34Etwas anderes ergibt sich auch nicht daraus, dass im Straßenverkehrsrecht für den Fall, dass eine Aufklärung des Unfalls nicht mehr möglich ist, eine Quotelung im Verhältnis von 50 % zu 50 % in der Regel vorgenommen wird. Hierbei handelt es sich lediglich um einen Grundsatz, welcher im Straßenverkehrsrecht Anwendung findet. Auf das Deliktsrecht ist er indessen nicht übertragbar. Im Deliktsrecht gelten die allgemeinen Beweislastregeln. Dementsprechend war die Klägerin hier voll beweisbelastet. In Folge dessen unterlag die Klage auch insoweit der Abweisung.
35Die Klägerin hat weiterhin gegen die Beklagte zu 1) keinen Anspruch auf Zahlung von 2.152,40 € aus § 831 Abs. 1 BGB.
36Auch ein solcher Anspruch steht der Klägerin nicht zu.

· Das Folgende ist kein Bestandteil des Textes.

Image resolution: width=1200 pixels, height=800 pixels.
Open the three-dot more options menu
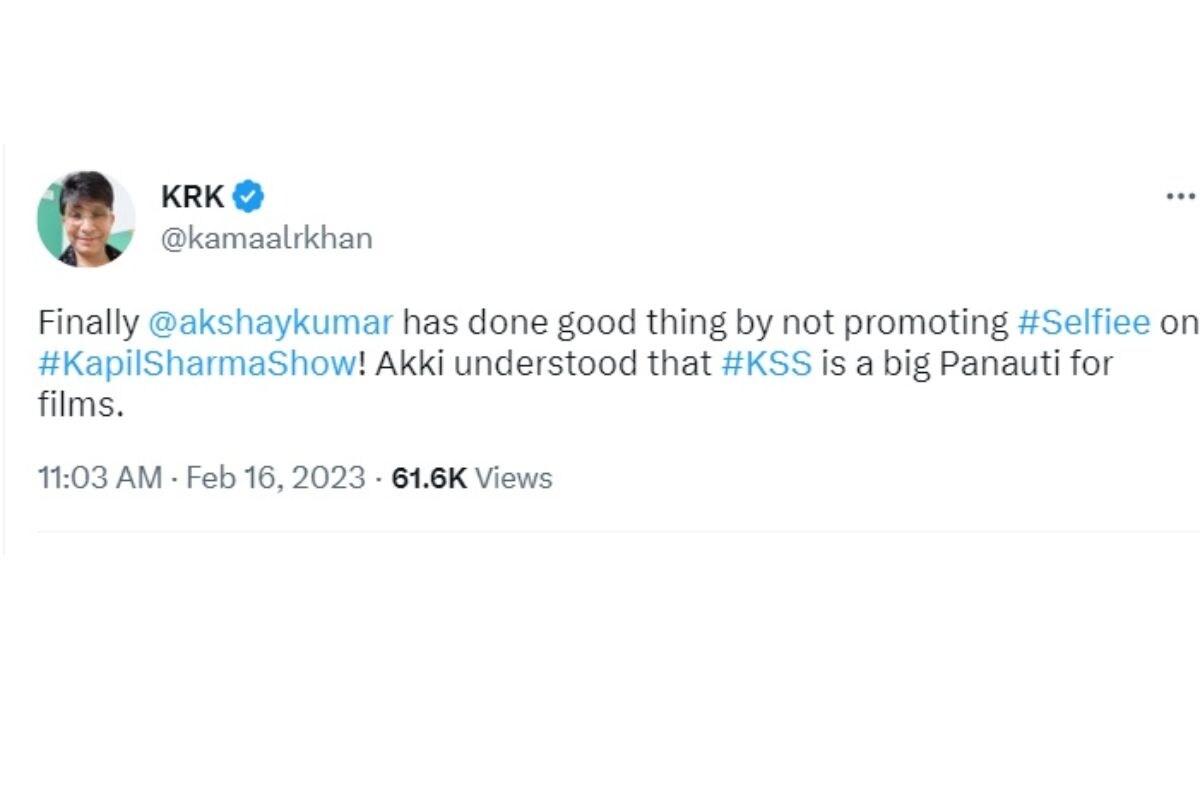[x=1181, y=197]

Zwar handelt es sich bei dem Beklagten zu 2) um einen Erfüllungsgehilfen der Beklagten zu 1), doch steht entsprechend der vorstehenden Ausführungen nicht zur Überzeugung des Gerichts fest, dass dem Beklagten zu 2) eine unerlaubte Handlung zum Nachteil der Klägerin anzulasten wäre. Auf die diesbezüglichen Ausführungen wird Bezug genommen. Dementsprechend scheitert auch ein Anspruch der Klägerin gegen die Beklagte zu 1) als Geschäftsherrin des Beklagten zu 2) als Verrichtungsgehilfen.
37Die Klägerin hat darüber hinaus gegen die Beklagten keinen Anspruch auf Zahlung von Zinsen in Höhe von 5 Prozentpunkten über dem jeweiligen Basiszinssatz aus 2.152,40 € seit dem 20.09.2011 aus §§ 286 Abs. 1, Abs. 2 Nr. 3, 288 Abs. 1 BGB.

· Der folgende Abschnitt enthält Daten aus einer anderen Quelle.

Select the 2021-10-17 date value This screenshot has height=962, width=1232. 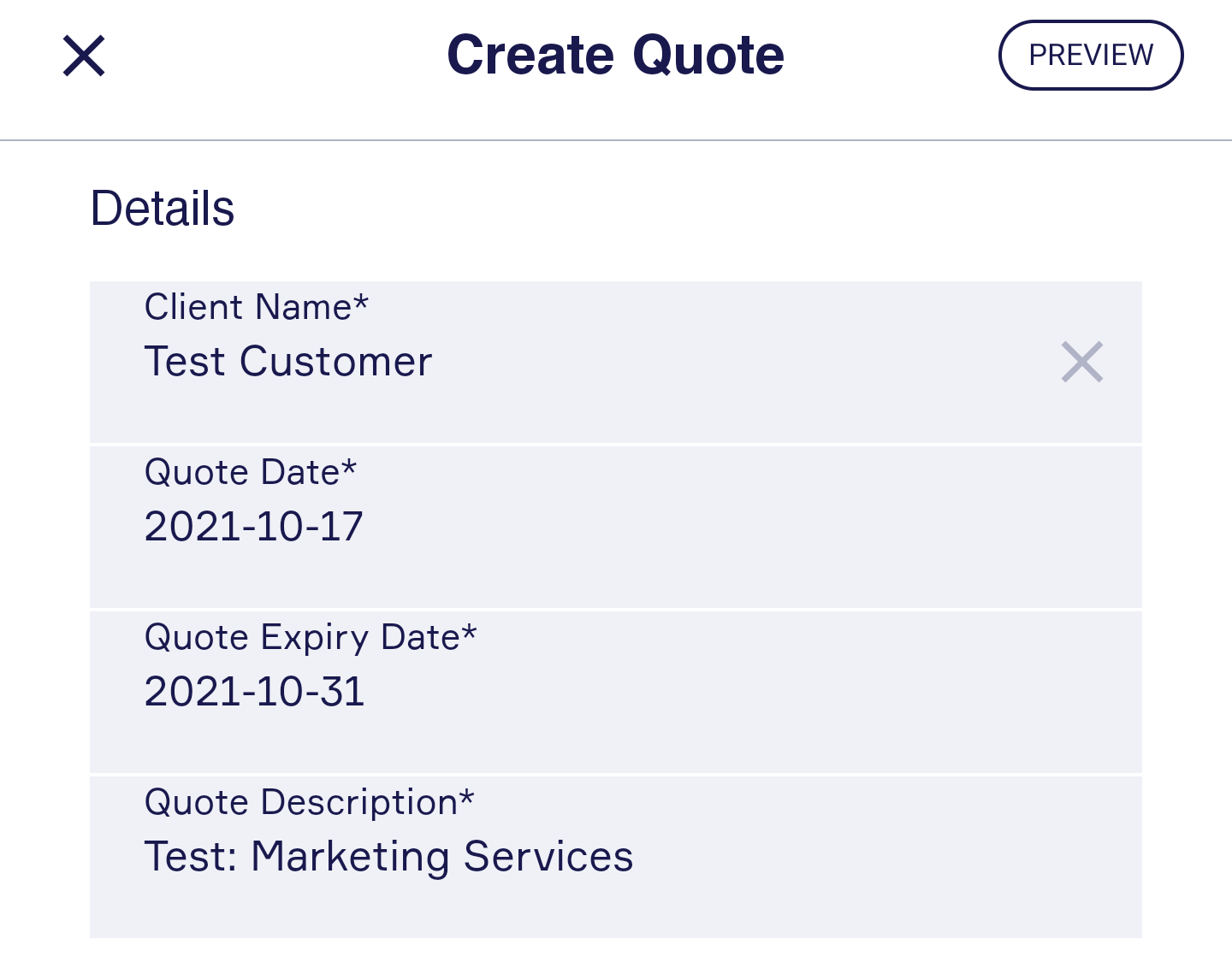[254, 527]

38In Ermangelung eines Anspruchs in der Hauptsache steht der Klägerin gegen die Beklagten auch der geltend gemachte Zinsanspruch nicht zu.
39Letztlich hat die Klägerin gegen die Beklagten auch keinen Anspruch auf Freistellung in Höhe von 359,50 € gegenüber ihrem jetzigen Prozessbevollmächtigten aus §§ 280 Abs. 1, Abs. 2, 286 Abs. 1, Abs. 2 Nr. 3 BGB.
40Die Beklagten schulden der Klägerin die vorstehend genannte Freistellung nicht unter dem Aspekt des verzugsbedingten Schadensersatzes. Da ein Anspruch in der Hauptsache nicht bestand, befanden sich die Beklagten mit der Zahlung auch nicht in Verzug. Folglich können die Kosten der außergerichtlichen Rechtsverfolgung keinen Verzugsschaden darstellen. Eine Erstattung der außergerichtlichen Rechtsverfolgungskosten durch die Beklagten kommt daher nicht in Betracht.
41Die prozessualen Nebenentscheidungen beruhen auf §§ 91 Abs. 1, 708 Nr. 11, 711 ZPO.
42Der Streitwert wird auf 2.152,40 € festgesetzt.